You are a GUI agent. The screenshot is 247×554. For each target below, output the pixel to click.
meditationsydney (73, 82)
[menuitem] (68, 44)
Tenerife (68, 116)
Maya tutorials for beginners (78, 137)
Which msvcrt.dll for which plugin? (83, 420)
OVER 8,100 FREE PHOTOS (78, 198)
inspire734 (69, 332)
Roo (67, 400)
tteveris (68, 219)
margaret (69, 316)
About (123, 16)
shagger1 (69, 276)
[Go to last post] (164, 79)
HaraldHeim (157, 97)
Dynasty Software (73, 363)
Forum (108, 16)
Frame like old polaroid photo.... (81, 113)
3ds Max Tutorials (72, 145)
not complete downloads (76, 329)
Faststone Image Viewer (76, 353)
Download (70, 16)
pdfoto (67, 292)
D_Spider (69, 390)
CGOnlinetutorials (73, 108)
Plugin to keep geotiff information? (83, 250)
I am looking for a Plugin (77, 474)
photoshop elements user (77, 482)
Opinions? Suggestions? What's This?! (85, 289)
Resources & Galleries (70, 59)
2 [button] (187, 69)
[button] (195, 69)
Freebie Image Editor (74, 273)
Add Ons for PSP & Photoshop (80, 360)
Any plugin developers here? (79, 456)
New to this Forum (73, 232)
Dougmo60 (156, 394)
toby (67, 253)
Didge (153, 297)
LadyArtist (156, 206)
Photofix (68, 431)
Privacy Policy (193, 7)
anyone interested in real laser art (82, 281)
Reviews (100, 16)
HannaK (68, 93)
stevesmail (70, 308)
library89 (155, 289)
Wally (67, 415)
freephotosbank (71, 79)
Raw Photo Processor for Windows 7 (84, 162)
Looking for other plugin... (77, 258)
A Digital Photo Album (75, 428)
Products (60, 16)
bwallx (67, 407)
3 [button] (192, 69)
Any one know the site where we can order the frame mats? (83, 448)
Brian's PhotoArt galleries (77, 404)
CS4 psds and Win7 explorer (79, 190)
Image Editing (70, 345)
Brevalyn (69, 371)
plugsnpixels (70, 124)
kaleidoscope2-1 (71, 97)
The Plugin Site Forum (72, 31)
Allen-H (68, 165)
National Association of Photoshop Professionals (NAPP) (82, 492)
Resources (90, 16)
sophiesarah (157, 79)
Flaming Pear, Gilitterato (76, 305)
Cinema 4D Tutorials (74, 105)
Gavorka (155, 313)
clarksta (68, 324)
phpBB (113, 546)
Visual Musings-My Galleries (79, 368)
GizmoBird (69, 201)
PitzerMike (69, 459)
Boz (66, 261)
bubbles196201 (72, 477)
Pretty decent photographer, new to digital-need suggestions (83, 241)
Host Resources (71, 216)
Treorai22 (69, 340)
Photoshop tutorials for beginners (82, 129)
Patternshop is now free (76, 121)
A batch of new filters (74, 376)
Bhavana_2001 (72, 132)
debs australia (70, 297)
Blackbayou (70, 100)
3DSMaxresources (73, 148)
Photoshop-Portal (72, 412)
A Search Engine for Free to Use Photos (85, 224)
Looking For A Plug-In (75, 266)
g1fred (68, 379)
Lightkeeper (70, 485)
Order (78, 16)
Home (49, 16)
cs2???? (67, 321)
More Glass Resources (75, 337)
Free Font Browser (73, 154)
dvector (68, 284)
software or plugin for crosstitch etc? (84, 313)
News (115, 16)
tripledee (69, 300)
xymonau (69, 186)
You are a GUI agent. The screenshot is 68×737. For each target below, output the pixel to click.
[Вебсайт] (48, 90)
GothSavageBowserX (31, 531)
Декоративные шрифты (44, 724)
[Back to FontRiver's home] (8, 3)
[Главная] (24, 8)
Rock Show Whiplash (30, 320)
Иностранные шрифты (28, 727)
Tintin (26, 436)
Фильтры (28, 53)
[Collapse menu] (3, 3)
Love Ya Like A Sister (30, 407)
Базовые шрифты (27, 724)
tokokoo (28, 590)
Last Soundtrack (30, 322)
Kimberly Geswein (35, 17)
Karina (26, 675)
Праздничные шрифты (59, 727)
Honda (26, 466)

= = =

### WRITTEN REQUEST
Please convert all the entries above into a two-column CSV with the headers "input" and "output". Give one row per entry, with its text and its answer each in a single quoted field and any line breaks replaced by spaces.

### THE REPLY
input,output
"You are a GUI agent. The screenshot is 247×554. For each target below, output the pixel to click. meditationsydney","(73, 82)"
"[menuitem]","(68, 44)"
"Tenerife","(68, 116)"
"Maya tutorials for beginners","(78, 137)"
"Which msvcrt.dll for which plugin?","(83, 420)"
"OVER 8,100 FREE PHOTOS","(78, 198)"
"inspire734","(69, 332)"
"Roo","(67, 400)"
"tteveris","(68, 219)"
"margaret","(69, 316)"
"About","(123, 16)"
"shagger1","(69, 276)"
"[Go to last post]","(164, 79)"
"HaraldHeim","(157, 97)"
"Dynasty Software","(73, 363)"
"Forum","(108, 16)"
"Frame like old polaroid photo....","(81, 113)"
"3ds Max Tutorials","(72, 145)"
"not complete downloads","(76, 329)"
"Faststone Image Viewer","(76, 353)"
"Download","(70, 16)"
"pdfoto","(67, 292)"
"D_Spider","(69, 390)"
"CGOnlinetutorials","(73, 108)"
"Plugin to keep geotiff information?","(83, 250)"
"I am looking for a Plugin","(77, 474)"
"photoshop elements user","(77, 482)"
"Opinions? Suggestions? What's This?!","(85, 289)"
"Resources & Galleries","(70, 59)"
"2 [button]","(187, 69)"
"[button]","(195, 69)"
"Freebie Image Editor","(74, 273)"
"Add Ons for PSP & Photoshop","(80, 360)"
"Any plugin developers here?","(79, 456)"
"New to this Forum","(73, 232)"
"Dougmo60","(156, 394)"
"toby","(67, 253)"
"Didge","(153, 297)"
"LadyArtist","(156, 206)"
"Photofix","(68, 431)"
"Privacy Policy","(193, 7)"
"anyone interested in real laser art","(82, 281)"
"Reviews","(100, 16)"
"HannaK","(68, 93)"
"stevesmail","(70, 308)"
"library89","(155, 289)"
"Wally","(67, 415)"
"freephotosbank","(71, 79)"
"Raw Photo Processor for Windows 7","(84, 162)"
"Looking for other plugin...","(77, 258)"
"A Digital Photo Album","(75, 428)"
"Products","(60, 16)"
"bwallx","(67, 407)"
"3 [button]","(192, 69)"
"Any one know the site where we can order the frame mats?","(83, 448)"
"Brian's PhotoArt galleries","(77, 404)"
"CS4 psds and Win7 explorer","(79, 190)"
"Image Editing","(70, 345)"
"Brevalyn","(69, 371)"
"plugsnpixels","(70, 124)"
"kaleidoscope2-1","(71, 97)"
"The Plugin Site Forum","(72, 31)"
"Allen-H","(68, 165)"
"National Association of Photoshop Professionals (NAPP)","(82, 492)"
"Resources","(90, 16)"
"sophiesarah","(157, 79)"
"Flaming Pear, Gilitterato","(76, 305)"
"Cinema 4D Tutorials","(74, 105)"
"Gavorka","(155, 313)"
"clarksta","(68, 324)"
"phpBB","(113, 546)"
"Visual Musings-My Galleries","(79, 368)"
"GizmoBird","(69, 201)"
"PitzerMike","(69, 459)"
"Boz","(66, 261)"
"bubbles196201","(72, 477)"
"Pretty decent photographer, new to digital-need suggestions","(83, 241)"
"Host Resources","(71, 216)"
"Treorai22","(69, 340)"
"Photoshop tutorials for beginners","(82, 129)"
"Patternshop is now free","(76, 121)"
"A batch of new filters","(74, 376)"
"Bhavana_2001","(72, 132)"
"debs australia","(70, 297)"
"Blackbayou","(70, 100)"
"3DSMaxresources","(73, 148)"
"Photoshop-Portal","(72, 412)"
"A Search Engine for Free to Use Photos","(85, 224)"
"Looking For A Plug-In","(75, 266)"
"g1fred","(68, 379)"
"Lightkeeper","(70, 485)"
"Order","(78, 16)"
"Home","(49, 16)"
"cs2????","(67, 321)"
"More Glass Resources","(75, 337)"
"Free Font Browser","(73, 154)"
"dvector","(68, 284)"
"software or plugin for crosstitch etc?","(84, 313)"
"News","(115, 16)"
"tripledee","(69, 300)"
"xymonau","(69, 186)"
"You are a GUI agent. The screenshot is 68×737. For each target below, output the pixel to click. [Вебсайт]","(48, 90)"
"GothSavageBowserX","(31, 531)"
"Декоративные шрифты","(44, 724)"
"[Back to FontRiver's home]","(8, 3)"
"[Главная]","(24, 8)"
"Rock Show Whiplash","(30, 320)"
"Иностранные шрифты","(28, 727)"
"Tintin","(26, 436)"
"Фильтры","(28, 53)"
"[Collapse menu]","(3, 3)"
"Love Ya Like A Sister","(30, 407)"
"Базовые шрифты","(27, 724)"
"tokokoo","(28, 590)"
"Last Soundtrack","(30, 322)"
"Kimberly Geswein","(35, 17)"
"Karina","(26, 675)"
"Праздничные шрифты","(59, 727)"
"Honda","(26, 466)"